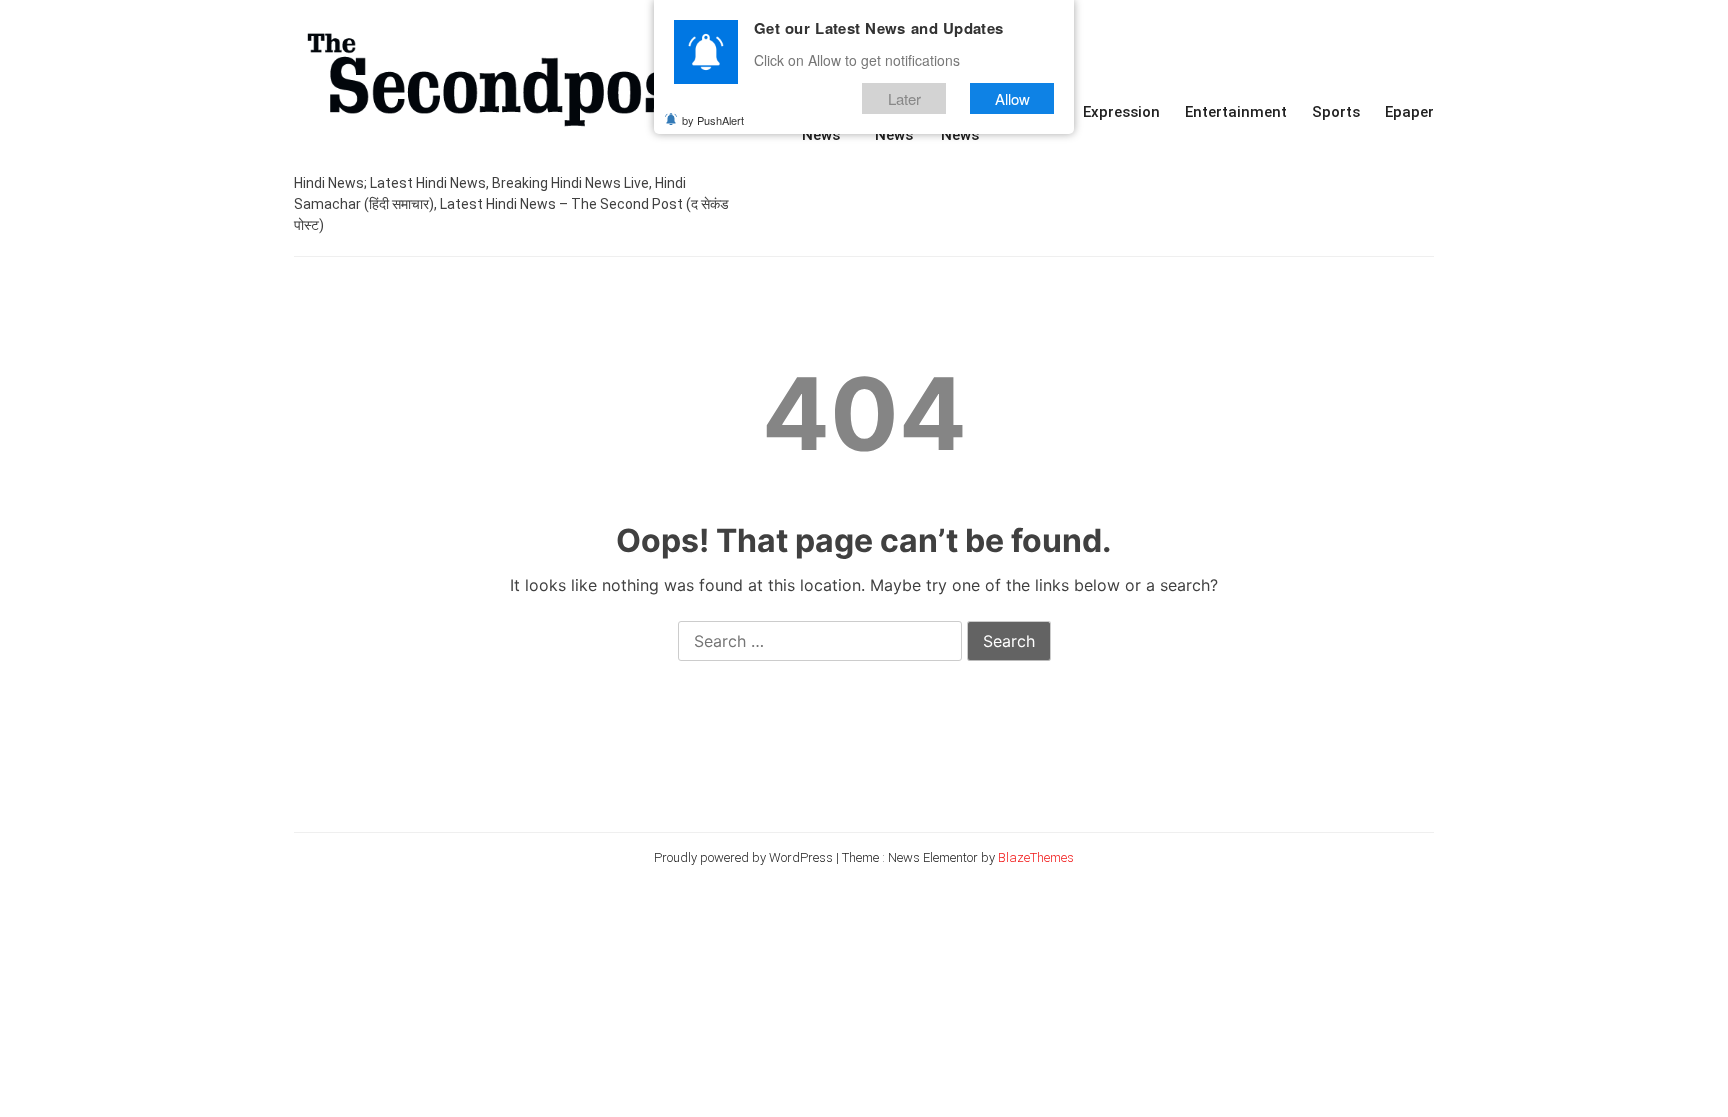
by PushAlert (713, 120)
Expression (1121, 112)
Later (904, 98)
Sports (1336, 112)
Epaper (1409, 112)
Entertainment (1236, 112)
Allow (1012, 98)
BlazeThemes (1036, 857)
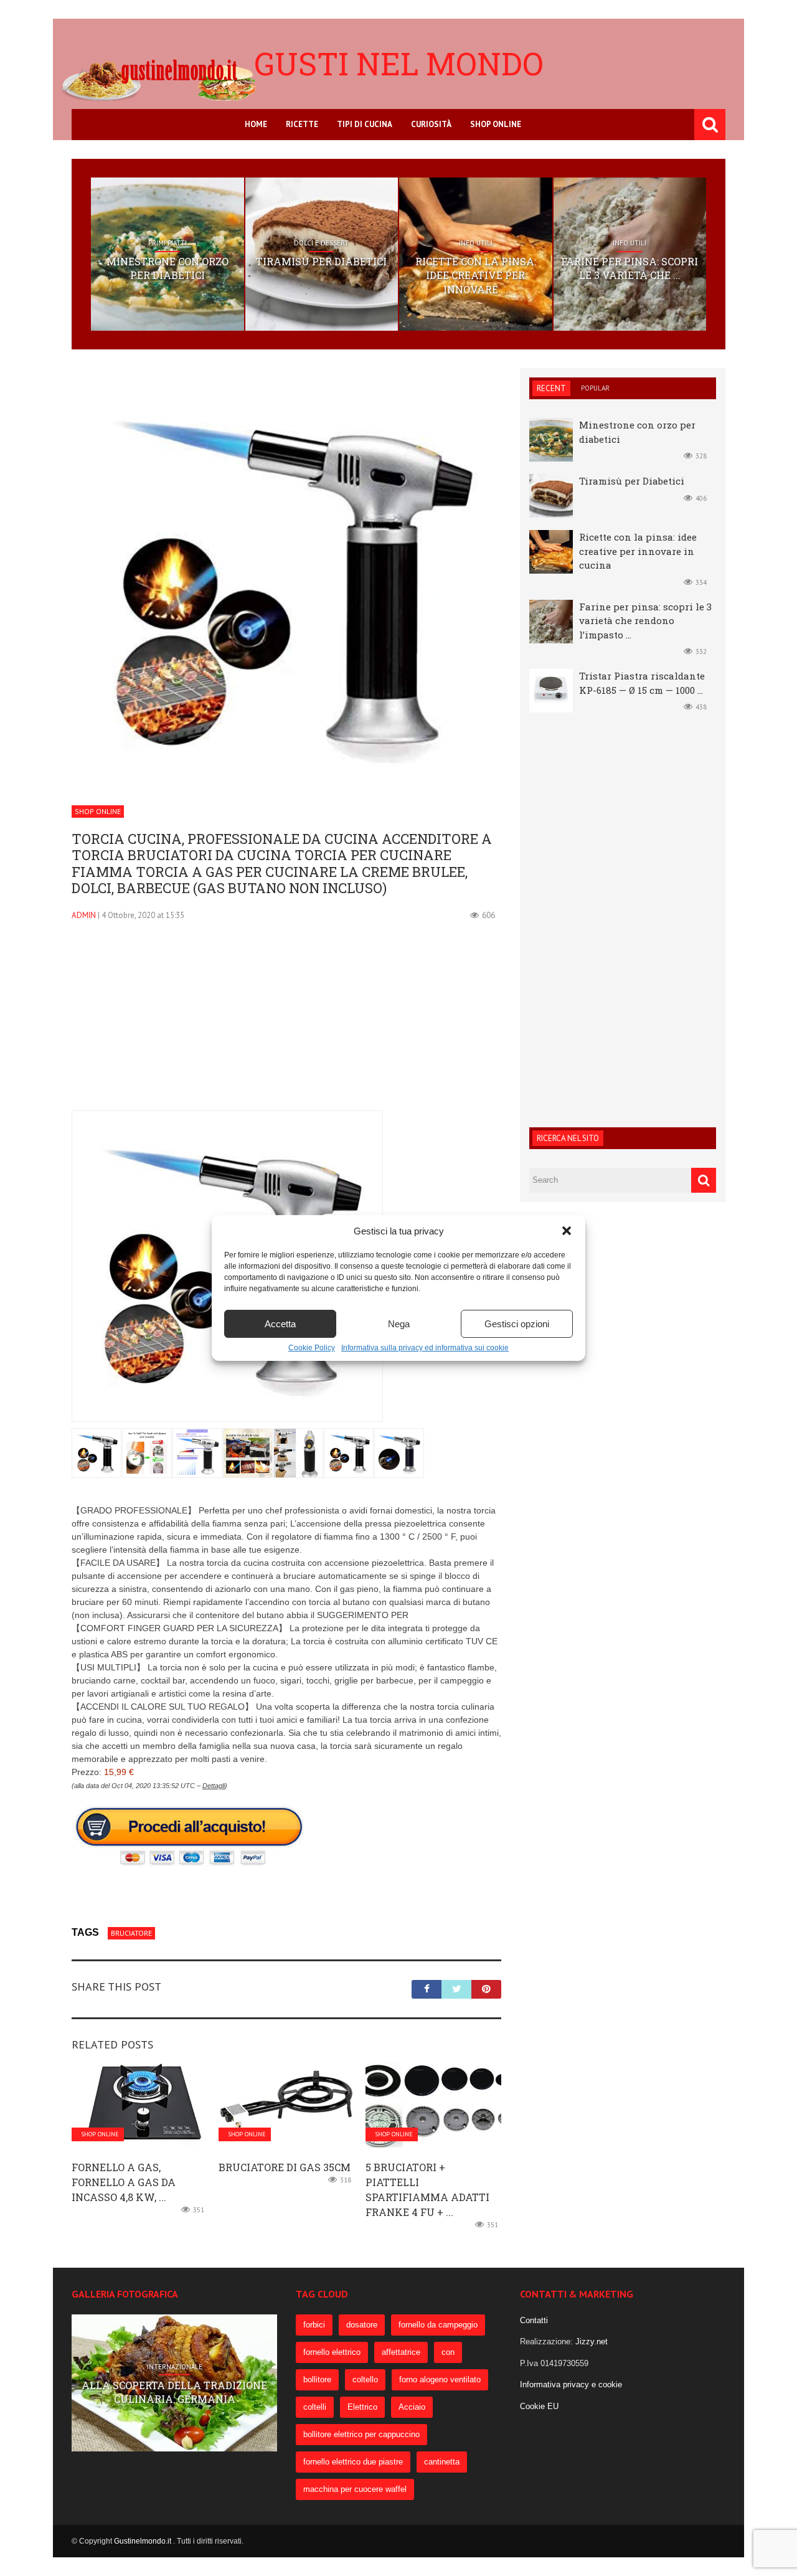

+++++

» **HOW TO COMPLETE THIS TASK**: Your response must reproduce every line of the data exactly, with images omitted.

» **OUTPUT FOR THIS TASK**:
by PushAlert (713, 120)
Expression (1121, 112)
Later (904, 98)
Sports (1336, 112)
Epaper (1409, 112)
Entertainment (1236, 112)
Allow (1012, 98)
BlazeThemes (1036, 857)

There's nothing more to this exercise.